### Your objective
Repeat the records word for word.

▼

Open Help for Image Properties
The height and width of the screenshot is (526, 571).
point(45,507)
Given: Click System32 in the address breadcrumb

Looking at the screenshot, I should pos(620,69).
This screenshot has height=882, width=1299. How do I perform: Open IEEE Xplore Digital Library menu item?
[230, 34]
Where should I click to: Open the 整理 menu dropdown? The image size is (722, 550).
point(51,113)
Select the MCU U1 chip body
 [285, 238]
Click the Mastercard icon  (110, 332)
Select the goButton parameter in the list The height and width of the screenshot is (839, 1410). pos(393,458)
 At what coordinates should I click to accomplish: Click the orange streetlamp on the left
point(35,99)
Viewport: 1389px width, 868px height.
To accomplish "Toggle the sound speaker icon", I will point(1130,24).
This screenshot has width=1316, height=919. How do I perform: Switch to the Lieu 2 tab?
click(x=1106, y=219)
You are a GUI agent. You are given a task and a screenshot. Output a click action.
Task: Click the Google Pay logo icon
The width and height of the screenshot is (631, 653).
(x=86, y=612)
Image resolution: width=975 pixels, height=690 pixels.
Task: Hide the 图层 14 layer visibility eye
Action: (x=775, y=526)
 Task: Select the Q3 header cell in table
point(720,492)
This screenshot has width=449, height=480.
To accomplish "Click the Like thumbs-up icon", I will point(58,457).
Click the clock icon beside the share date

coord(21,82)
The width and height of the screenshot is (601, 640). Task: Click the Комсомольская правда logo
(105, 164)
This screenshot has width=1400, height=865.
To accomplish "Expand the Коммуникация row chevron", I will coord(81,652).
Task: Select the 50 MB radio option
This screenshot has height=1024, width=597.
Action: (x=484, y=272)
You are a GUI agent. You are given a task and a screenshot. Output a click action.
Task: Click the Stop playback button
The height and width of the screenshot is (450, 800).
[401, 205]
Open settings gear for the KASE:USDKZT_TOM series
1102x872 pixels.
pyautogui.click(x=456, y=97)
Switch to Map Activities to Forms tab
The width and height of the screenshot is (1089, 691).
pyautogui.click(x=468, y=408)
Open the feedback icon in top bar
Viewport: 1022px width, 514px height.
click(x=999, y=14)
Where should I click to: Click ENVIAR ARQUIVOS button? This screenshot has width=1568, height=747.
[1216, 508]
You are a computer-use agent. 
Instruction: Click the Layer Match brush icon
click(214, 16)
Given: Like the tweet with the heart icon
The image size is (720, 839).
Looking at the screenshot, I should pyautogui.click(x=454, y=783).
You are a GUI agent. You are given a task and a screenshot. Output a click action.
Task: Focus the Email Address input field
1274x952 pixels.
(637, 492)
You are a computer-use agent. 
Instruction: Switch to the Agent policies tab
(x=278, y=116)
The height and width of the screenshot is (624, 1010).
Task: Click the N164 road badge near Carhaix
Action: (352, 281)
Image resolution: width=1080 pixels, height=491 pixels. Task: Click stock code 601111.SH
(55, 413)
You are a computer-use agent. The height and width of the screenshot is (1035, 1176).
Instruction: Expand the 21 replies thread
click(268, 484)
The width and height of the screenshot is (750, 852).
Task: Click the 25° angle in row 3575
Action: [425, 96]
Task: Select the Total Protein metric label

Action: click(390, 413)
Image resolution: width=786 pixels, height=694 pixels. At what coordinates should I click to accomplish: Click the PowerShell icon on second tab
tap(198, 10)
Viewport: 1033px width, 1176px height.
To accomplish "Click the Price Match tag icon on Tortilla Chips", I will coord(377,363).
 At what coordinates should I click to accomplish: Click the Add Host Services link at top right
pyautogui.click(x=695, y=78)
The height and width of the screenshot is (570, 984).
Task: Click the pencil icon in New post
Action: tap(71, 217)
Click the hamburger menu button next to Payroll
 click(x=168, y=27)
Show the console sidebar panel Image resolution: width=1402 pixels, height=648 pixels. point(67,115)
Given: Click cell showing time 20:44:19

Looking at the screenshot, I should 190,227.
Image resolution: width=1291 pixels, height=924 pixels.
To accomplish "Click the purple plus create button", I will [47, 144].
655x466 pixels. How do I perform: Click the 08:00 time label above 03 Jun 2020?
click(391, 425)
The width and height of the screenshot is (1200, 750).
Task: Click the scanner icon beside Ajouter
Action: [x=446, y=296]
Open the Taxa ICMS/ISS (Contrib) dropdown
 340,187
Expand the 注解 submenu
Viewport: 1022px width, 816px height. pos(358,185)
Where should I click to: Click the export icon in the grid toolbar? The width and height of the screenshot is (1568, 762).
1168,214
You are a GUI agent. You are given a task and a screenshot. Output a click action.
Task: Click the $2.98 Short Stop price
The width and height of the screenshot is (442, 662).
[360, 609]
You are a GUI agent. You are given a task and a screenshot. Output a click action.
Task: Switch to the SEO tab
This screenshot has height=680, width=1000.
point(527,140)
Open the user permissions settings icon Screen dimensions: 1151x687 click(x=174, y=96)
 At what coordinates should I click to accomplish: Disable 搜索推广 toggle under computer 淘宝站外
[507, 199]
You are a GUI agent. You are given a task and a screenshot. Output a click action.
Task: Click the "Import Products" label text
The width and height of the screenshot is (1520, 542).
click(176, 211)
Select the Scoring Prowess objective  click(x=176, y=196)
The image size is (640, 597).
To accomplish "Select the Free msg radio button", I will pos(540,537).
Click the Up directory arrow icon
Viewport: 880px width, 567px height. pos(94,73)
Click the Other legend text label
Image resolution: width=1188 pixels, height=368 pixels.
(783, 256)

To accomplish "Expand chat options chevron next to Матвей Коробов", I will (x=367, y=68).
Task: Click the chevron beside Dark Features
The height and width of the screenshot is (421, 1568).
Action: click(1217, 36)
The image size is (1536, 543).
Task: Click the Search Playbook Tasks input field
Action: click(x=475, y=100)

▲

### Answer to the problem
Open Help for Image Properties
The height and width of the screenshot is (526, 571).
point(45,507)
Given: Click System32 in the address breadcrumb

Looking at the screenshot, I should pos(620,69).
This screenshot has height=882, width=1299. How do I perform: Open IEEE Xplore Digital Library menu item?
[230, 34]
Where should I click to: Open the 整理 menu dropdown? The image size is (722, 550).
point(51,113)
Select the MCU U1 chip body
 [285, 238]
Click the Mastercard icon  (110, 332)
Select the goButton parameter in the list The height and width of the screenshot is (839, 1410). pos(393,458)
 At what coordinates should I click to accomplish: Click the orange streetlamp on the left
point(35,99)
Viewport: 1389px width, 868px height.
To accomplish "Toggle the sound speaker icon", I will point(1130,24).
This screenshot has width=1316, height=919. How do I perform: Switch to the Lieu 2 tab?
click(x=1106, y=219)
You are a GUI agent. You are given a task and a screenshot. Output a click action.
Task: Click the Google Pay logo icon
The width and height of the screenshot is (631, 653).
(x=86, y=612)
Image resolution: width=975 pixels, height=690 pixels.
Task: Hide the 图层 14 layer visibility eye
Action: (x=775, y=526)
 Task: Select the Q3 header cell in table
point(720,492)
This screenshot has width=449, height=480.
To accomplish "Click the Like thumbs-up icon", I will point(58,457).
Click the clock icon beside the share date

coord(21,82)
The width and height of the screenshot is (601, 640). Task: Click the Комсомольская правда logo
(105, 164)
This screenshot has width=1400, height=865.
To accomplish "Expand the Коммуникация row chevron", I will coord(81,652).
Task: Select the 50 MB radio option
This screenshot has height=1024, width=597.
Action: (x=484, y=272)
You are a GUI agent. You are given a task and a screenshot. Output a click action.
Task: Click the Stop playback button
The height and width of the screenshot is (450, 800).
[401, 205]
Open settings gear for the KASE:USDKZT_TOM series
1102x872 pixels.
pyautogui.click(x=456, y=97)
Switch to Map Activities to Forms tab
The width and height of the screenshot is (1089, 691).
pyautogui.click(x=468, y=408)
Open the feedback icon in top bar
Viewport: 1022px width, 514px height.
click(x=999, y=14)
Where should I click to: Click ENVIAR ARQUIVOS button? This screenshot has width=1568, height=747.
[1216, 508]
You are a computer-use agent. 
Instruction: Click the Layer Match brush icon
click(214, 16)
Given: Like the tweet with the heart icon
The image size is (720, 839).
Looking at the screenshot, I should pyautogui.click(x=454, y=783).
You are a GUI agent. You are given a task and a screenshot. Output a click action.
Task: Focus the Email Address input field
1274x952 pixels.
(637, 492)
You are a computer-use agent. 
Instruction: Switch to the Agent policies tab
(x=278, y=116)
The height and width of the screenshot is (624, 1010).
Task: Click the N164 road badge near Carhaix
Action: (352, 281)
Image resolution: width=1080 pixels, height=491 pixels. Task: Click stock code 601111.SH
(55, 413)
You are a computer-use agent. The height and width of the screenshot is (1035, 1176).
Instruction: Expand the 21 replies thread
click(268, 484)
The width and height of the screenshot is (750, 852).
Task: Click the 25° angle in row 3575
Action: [425, 96]
Task: Select the Total Protein metric label

Action: click(390, 413)
Image resolution: width=786 pixels, height=694 pixels. At what coordinates should I click to accomplish: Click the PowerShell icon on second tab
tap(198, 10)
Viewport: 1033px width, 1176px height.
To accomplish "Click the Price Match tag icon on Tortilla Chips", I will coord(377,363).
 At what coordinates should I click to accomplish: Click the Add Host Services link at top right
pyautogui.click(x=695, y=78)
The height and width of the screenshot is (570, 984).
Task: Click the pencil icon in New post
Action: tap(71, 217)
Click the hamburger menu button next to Payroll
 click(x=168, y=27)
Show the console sidebar panel Image resolution: width=1402 pixels, height=648 pixels. point(67,115)
Given: Click cell showing time 20:44:19

Looking at the screenshot, I should 190,227.
Image resolution: width=1291 pixels, height=924 pixels.
To accomplish "Click the purple plus create button", I will [47, 144].
655x466 pixels. How do I perform: Click the 08:00 time label above 03 Jun 2020?
click(391, 425)
The width and height of the screenshot is (1200, 750).
Task: Click the scanner icon beside Ajouter
Action: [x=446, y=296]
Open the Taxa ICMS/ISS (Contrib) dropdown
 340,187
Expand the 注解 submenu
Viewport: 1022px width, 816px height. pos(358,185)
Where should I click to: Click the export icon in the grid toolbar? The width and height of the screenshot is (1568, 762).
1168,214
You are a GUI agent. You are given a task and a screenshot. Output a click action.
Task: Click the $2.98 Short Stop price
The width and height of the screenshot is (442, 662).
[360, 609]
You are a GUI agent. You are given a task and a screenshot. Output a click action.
Task: Switch to the SEO tab
This screenshot has height=680, width=1000.
point(527,140)
Open the user permissions settings icon Screen dimensions: 1151x687 click(x=174, y=96)
 At what coordinates should I click to accomplish: Disable 搜索推广 toggle under computer 淘宝站外
[507, 199]
You are a GUI agent. You are given a task and a screenshot. Output a click action.
Task: Click the "Import Products" label text
The width and height of the screenshot is (1520, 542).
click(176, 211)
Select the Scoring Prowess objective  click(x=176, y=196)
The image size is (640, 597).
To accomplish "Select the Free msg radio button", I will pos(540,537).
Click the Up directory arrow icon
Viewport: 880px width, 567px height. pos(94,73)
Click the Other legend text label
Image resolution: width=1188 pixels, height=368 pixels.
(783, 256)

To accomplish "Expand chat options chevron next to Матвей Коробов", I will (x=367, y=68).
Task: Click the chevron beside Dark Features
The height and width of the screenshot is (421, 1568).
Action: click(1217, 36)
The image size is (1536, 543).
Task: Click the Search Playbook Tasks input field
Action: click(x=475, y=100)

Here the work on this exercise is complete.